EXERCISE AIM ▸ When you reach the line holding "Viewport: 1372px width, 871px height." in the material below, return that line and each one after it, word for word, with the pictures dropped.

TASK INPUTS ▸

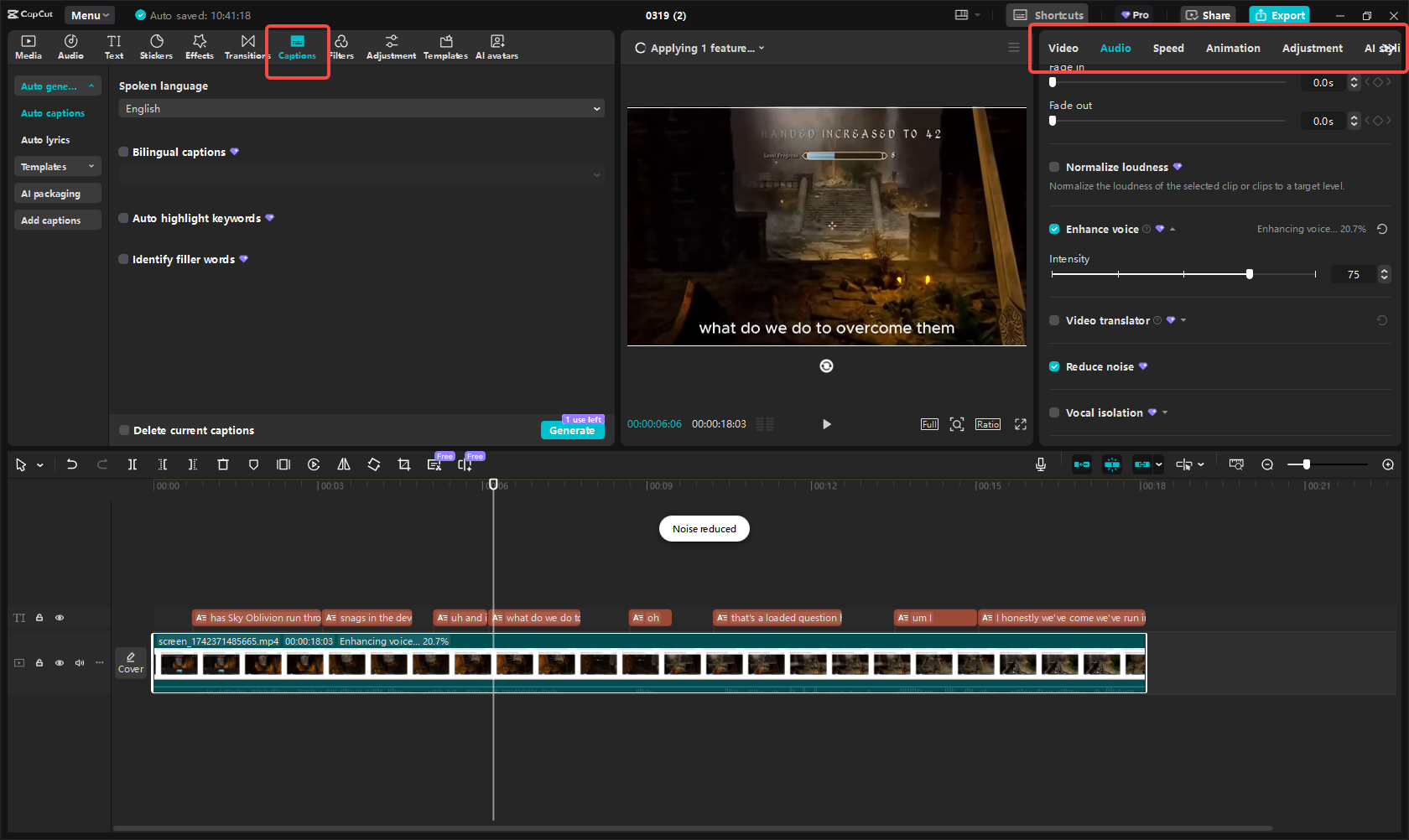This screenshot has height=840, width=1409.
Task: Toggle visibility of the caption track
Action: click(60, 618)
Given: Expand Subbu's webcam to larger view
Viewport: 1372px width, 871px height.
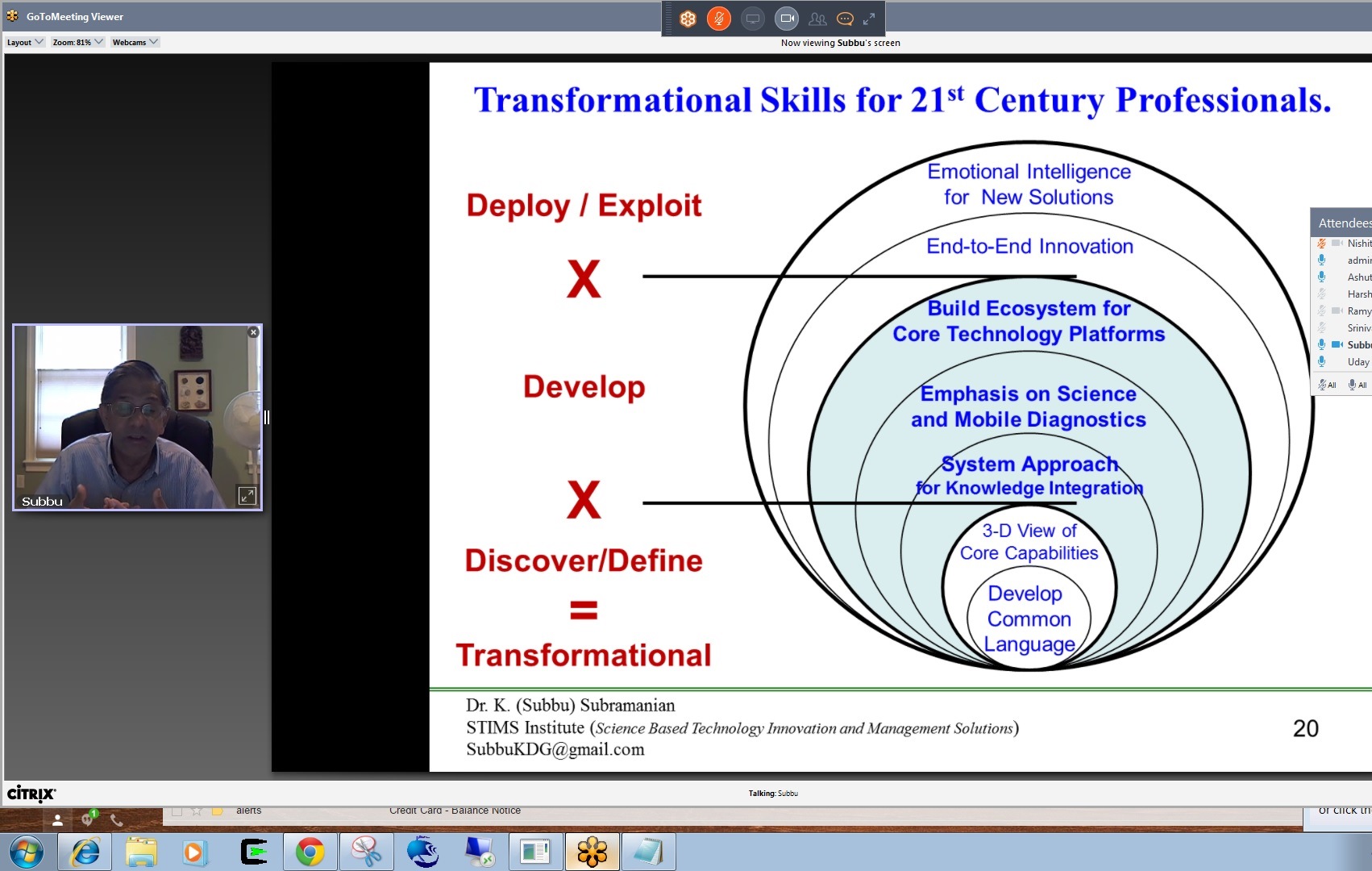Looking at the screenshot, I should click(x=247, y=496).
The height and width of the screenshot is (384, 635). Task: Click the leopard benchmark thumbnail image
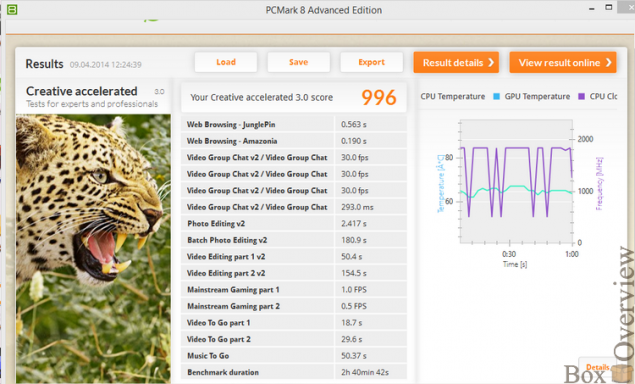point(93,249)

RESPONSE TO THIS TASK ▸
Viewport: 1372px width, 871px height.
Looking at the screenshot, I should click(x=247, y=496).
The height and width of the screenshot is (384, 635). Task: Click the leopard benchmark thumbnail image
point(93,249)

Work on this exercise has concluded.